Task to carry out: Write out the whole listing again, exactly as given.

Data for analysis:

=== Begin Enclosure ===

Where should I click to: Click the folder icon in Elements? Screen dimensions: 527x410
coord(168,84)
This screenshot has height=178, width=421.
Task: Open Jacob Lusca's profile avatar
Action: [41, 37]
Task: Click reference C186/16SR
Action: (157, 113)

=== End Enclosure ===

Solution to the exercise:
Where should I click to: Click the folder icon in Elements? Screen dimensions: 527x410
coord(168,84)
This screenshot has height=178, width=421.
Task: Open Jacob Lusca's profile avatar
Action: [41, 37]
Task: Click reference C186/16SR
Action: (157, 113)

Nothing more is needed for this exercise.